Residents who claw back time:
- Build smart templates and dot phrases.
- Document efficiently during the day, not two hours after sign-out.
- Ask attendings what actually matters in notes and cut the rest.
| Category | Value |
|---|---|
| Inefficient Notes | 4 |
| Moderate Efficiency | 2 |
| High Efficiency | 1 |
That’s approximate average extra hours per week spent charting at home. It adds up.
4. Treat sleep like a clinical priority, not a luxury
You’re not special. You don’t thrive on 4 hours. You’re just accumulating cognitive debt and calling it “dedication.”
Realistically, you won’t hit 8 hours consistently. But you can:
- Protect sleep windows post-call instead of filling them with errands.
- Black out your room. Earplugs. Eye mask. Boring, but effective.
- Stop drinking caffeine after a reasonable hour, even on call.
You’ll enjoy what little “life” you have far more if you’re not half-delirious.
You’re Not Weak for Wanting a Life
There’s a toxic subtext in a lot of residency talk: if you care about your personal life, you’re less serious, less committed, not “hardcore.”
Here’s what the research says instead:
- Physicians with some work–life integration have lower burnout, lower medical error rates, and better patient satisfaction scores.
- Chronic burnout correlates with increased medical errors, worse communication, and higher turnover.
So when someone smugly tells you, “You can sleep or have hobbies once you’re an attending,” what they’re really endorsing is:
- Higher rates of depression
- Higher rates of substance misuse
- More errors and worse care
That is not professionalism. It is negligence dressed up as toughness.

The Big Variable No One Likes to Admit: Choice
Yes, even in residency, you have choices. They’re constrained. They’re ugly sometimes. But they’re there.
Choices like:
- Applying to programs with reputations for not destroying people.
- Prioritizing programs that actually follow duty hours and have real backup systems.
- Saying no to unnecessary “extras” when you’re underwater (the fifth QI project, the committee that meets at 7 p.m. monthly).
- Being honest with your co-residents when you’re at the edge instead of silently absorbing more.
Residents who protect a slice of personal life are not necessarily less busy. They’re more ruthless about where their limited hours go.
And programs that actively encourage this — that model attendings going home, that normalize using vacation, that take coverage seriously — produce better, safer physicians. This isn’t kindness. It’s quality control.

A More Honest Statement About Residency
So let’s rewrite the myth in a way that doesn’t insult your intelligence:
- You will sacrifice a lot in residency.
- You do not have to sacrifice everything.
- If you sacrifice everything, you do not become a better physician. You become a damaged one.
The system will happily take as much of you as you offer. It will not tell you to go home. It will not remind you to see your partner, your parents, your friends. You have to build those reminders yourself and, when possible, find programs that respect them.

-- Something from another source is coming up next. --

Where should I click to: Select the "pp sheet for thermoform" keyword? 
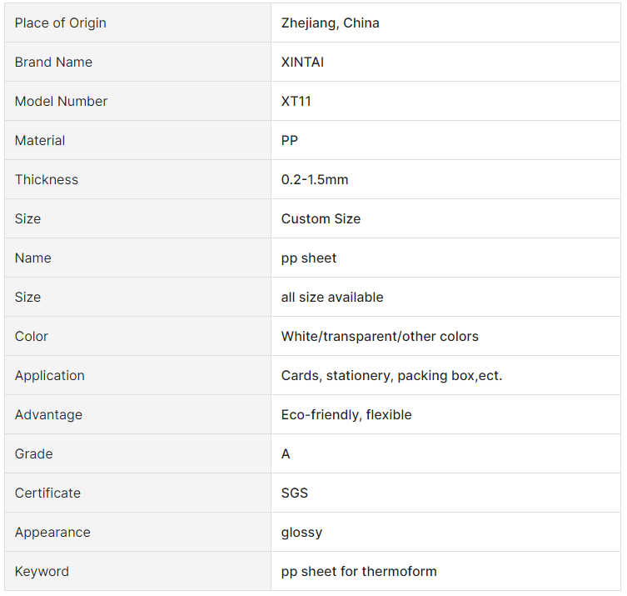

Keep three things in your head:
- “No personal life” is not a requirement of residency; it’s a symptom of bad systems and unexamined habits.
- You can’t fix everything, but you can deliberately protect a minimum viable life — a few people, a small routine, one interest — even on brutal rotations.
- Wanting a life does not make you weak or less committed; it makes you more likely to still be standing — and practicing well — ten years from now.